Change default ports carefully. When changing ports (to resolve conflicts), communicate with your team and document the new configuration.
Monitor service status. Regularly check extension status in Visual Studio Code, check logs for errors, and resolve promptly.
Example:
Use separate auth IDs per environment (for example, sdf_sbx_deploy and sdf_prod_deploy). If you change a default port to resolve a conflict, document the new value and notify the team.
Troubleshooting and Support
Use official docs and support. Reference the official documentation in the Help Center for help and updates, and review the latest release notes before starting work to ensure you are informed about current features, updates, and important changes.
Error states and feedback mechanism. If you encounter an issue, follow the provided troubleshooting steps. Check the extension settings, Cline settings, and NetSuite prerequisites. If you identify bugs, inaccuracies, or missing capabilities, submit feedback as outlined. For more information, see Providing Feedback.
Example:
When filing an issue, include: extension versions (SuiteCloud Developer Assistant/SuiteCloud Extension for Visual Studio Code/Cline), NetSuite environment (non-production/production environments), exact error message, steps to reproduce, and a sanitized log snippet (no tokens, auth IDs, PII, or confidential data).
Unit Testing Best Practices
Review and refine generated tests. Always read and understand the generated tests. Update the tests for accuracy and completeness.

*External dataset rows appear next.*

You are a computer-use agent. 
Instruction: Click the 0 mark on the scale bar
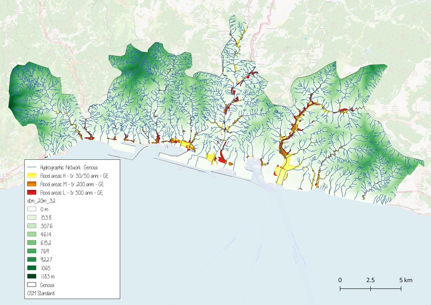(340, 280)

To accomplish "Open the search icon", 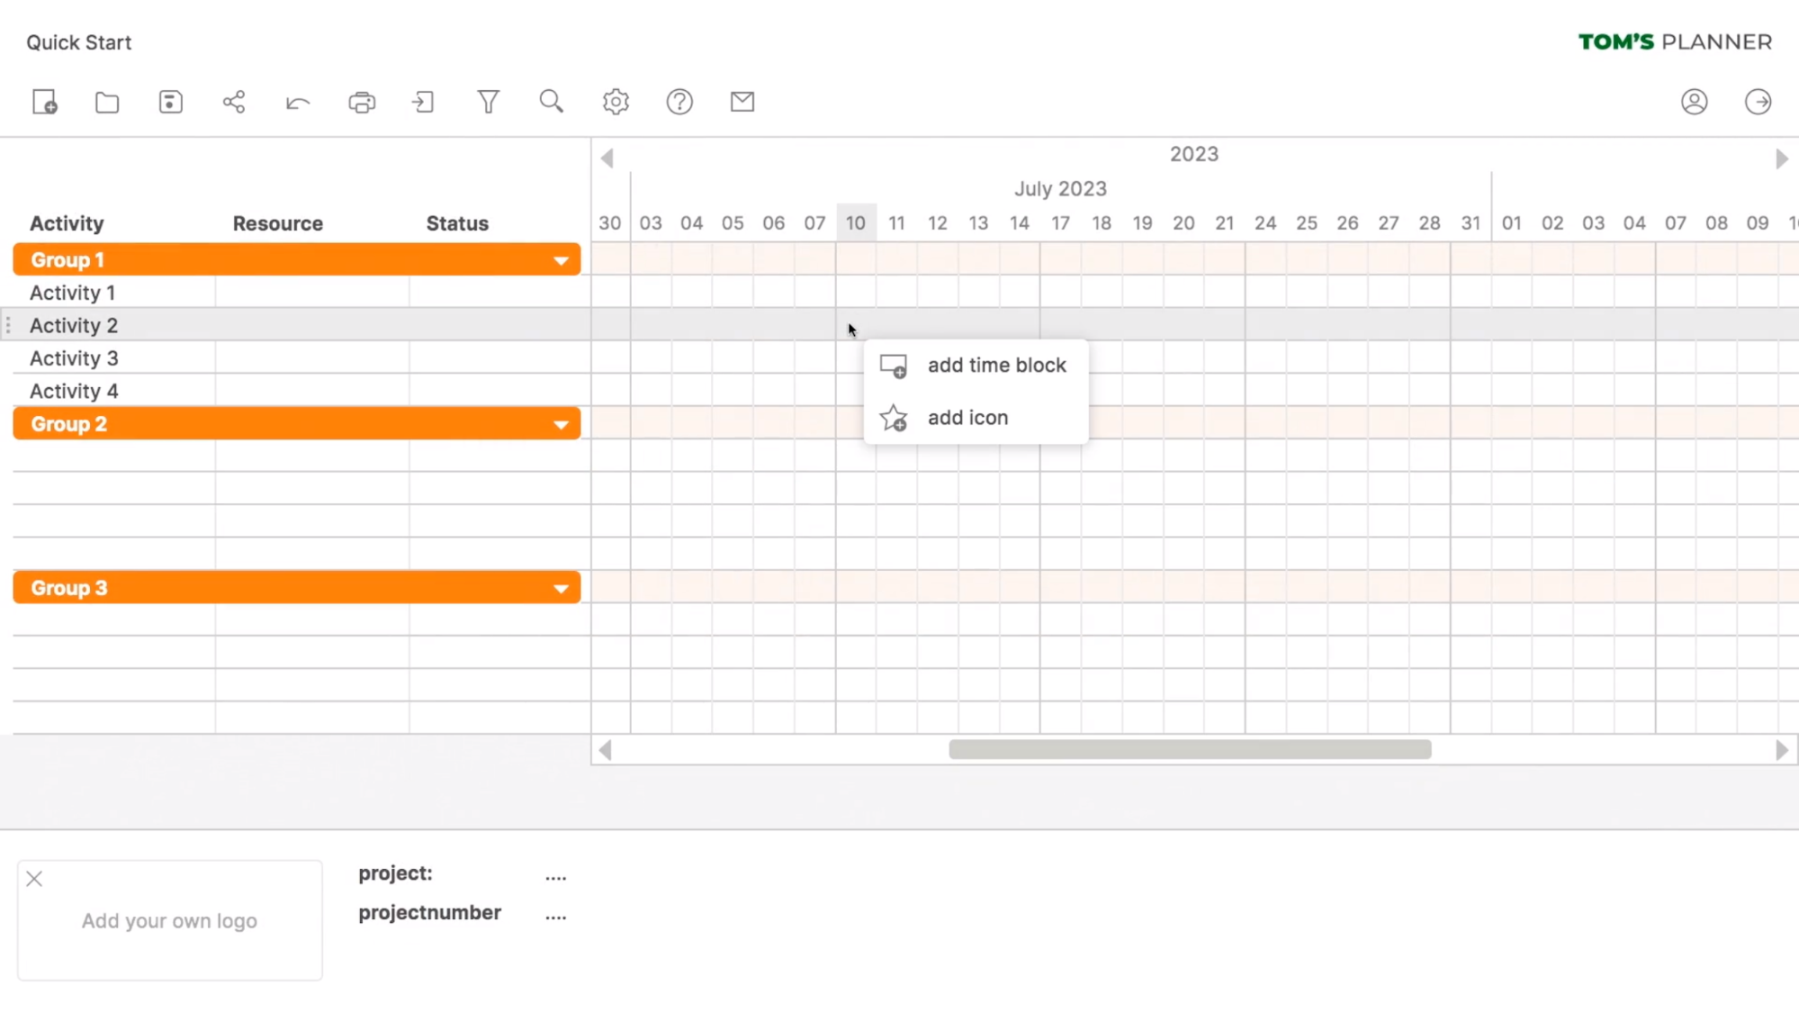I will pos(553,102).
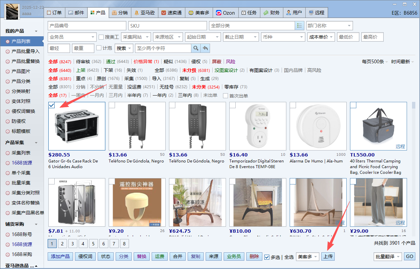Uncheck the Gator case rack product checkbox

click(x=52, y=105)
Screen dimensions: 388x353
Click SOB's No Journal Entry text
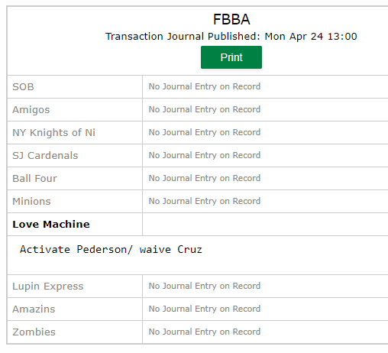[205, 86]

Validate test coverage. Use code coverage tools to verify that generated tests adequately cover business logic, including edge and error cases. Edit automated tests for clear names, structure, and comments.
Keep tests up to date. If production code changes, revisit and regenerate tests as needed, then review changes for correctness.
Check for sensitive information. Ensure the tool does not insert hardcoded credentials, PII, or confidential business data in any test code, mock, or test data.
Example:
If a script expects customerId, add tests for null/undefined and an invalid value. Assert that the script returns the expected error (or safely skips processing) and that no records are created/updated in the failure path.